Parents and CTE
Career and Technical Education (CTE) Can Give Your Teen What Is Needed To Succeed For Life
From technical and academic to employability skills industry college-bound students can get job experiences to help them define their career plans, identify an appropriate course of study and help pay for tuition.
Frequently Asked Questions
Who is a good fit for Career and Technical Education?
- A young person who knows what job or career they want
- A student who is mature and responsible
- Someone who enjoys learning by doing real things
- A student who may not be fulfilling their true potential in a traditional classroom
Where is Career and Technical Education available?
In 28 high school Centers across the state. Each high school in New Hampshire has an agreement with a Center to accept its students.
Do Career and Technical Education students earn a high school diploma?
Yes. Career and Technical Education students are enrolled in both their home high school and at their local Center. They must meet all of their high school’s requirements for graduation. Because they are highly motivated, CTE students’ graduation rates are high.
What types of jobs and careers do CTE students train for?
Career and Technical Education has evolved since most students’ parents were in high school. Training for traditional blue-collar jobs like construction, automotive technology or welding is still offered.

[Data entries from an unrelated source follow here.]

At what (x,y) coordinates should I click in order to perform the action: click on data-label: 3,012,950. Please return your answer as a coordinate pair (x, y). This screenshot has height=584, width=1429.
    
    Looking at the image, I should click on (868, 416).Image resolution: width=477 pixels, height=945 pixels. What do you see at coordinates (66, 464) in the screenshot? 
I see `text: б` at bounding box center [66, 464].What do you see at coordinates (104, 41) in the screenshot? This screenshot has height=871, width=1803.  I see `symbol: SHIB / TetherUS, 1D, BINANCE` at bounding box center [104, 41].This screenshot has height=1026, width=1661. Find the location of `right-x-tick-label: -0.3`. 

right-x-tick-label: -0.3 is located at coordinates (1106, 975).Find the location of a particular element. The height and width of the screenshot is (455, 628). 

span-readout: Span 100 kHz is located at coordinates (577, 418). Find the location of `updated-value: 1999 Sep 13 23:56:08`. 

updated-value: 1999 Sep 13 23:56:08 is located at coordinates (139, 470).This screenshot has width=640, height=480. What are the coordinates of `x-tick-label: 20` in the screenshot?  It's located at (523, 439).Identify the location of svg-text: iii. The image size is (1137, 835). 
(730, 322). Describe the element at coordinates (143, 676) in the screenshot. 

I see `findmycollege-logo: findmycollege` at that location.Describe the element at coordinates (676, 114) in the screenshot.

Program options have expanded, however, to white-collar jobs like graphic design, health professions, accounting, business, child development and information technology. See your Center’s course catalog for details.
How much does it cost?
There is no cost to the student or to their family to enroll in a CTE program. On average, a two-year Career and Technical Education program costs approximately $8,000 more than a standard high school tuition. This is paid by the state and/or the student’s home school district.
Why do students choose Career and Technical Education?
- They know what they want to do, and they want to get a head start on their career.
- They want to explore their career interests now, and not wait to do it in college.
Do Career and Technical Education students go on to college?
Yes, although many will take jobs directly after graduation, the majority of Career and Technical Education students in New Hampshire enroll in either a two-year or four-year college program related to their field of interest.
What types of certifications can students earn while in high school?
These vary by location or program. Students may earn credentials like Licensed Nursing Assistant, OSHA certifications, Adobe certification, Automotive ASE students certification or culinary arts ServSafe. See your Center’s course catalog for details.
What education cost advantages does Career and Technical Education Offer?
The average cost for in-state tuition and fees to earn a four-year degree at UNH, for example, is more than $66,000. At Southern NH University, a private college, tuition and fees run more than $112,000. (These costs do not include room and board.) In the NH Community College System a two-year degree costs about $15,000 and opens the way for further education or qualified entry directly into the job market.
When you consider that an individual with a bachelor’s degree must invest much more time and money into his or her academic education, you realize that Career and Technical Education can be a smart investment. (Particularly when student loan repayment, or time and money wasted at a four-year college figuring out what a student wants to do is factored in.)
Career and Technical Education is not for everyone, but for many young people CTE is the smart choice.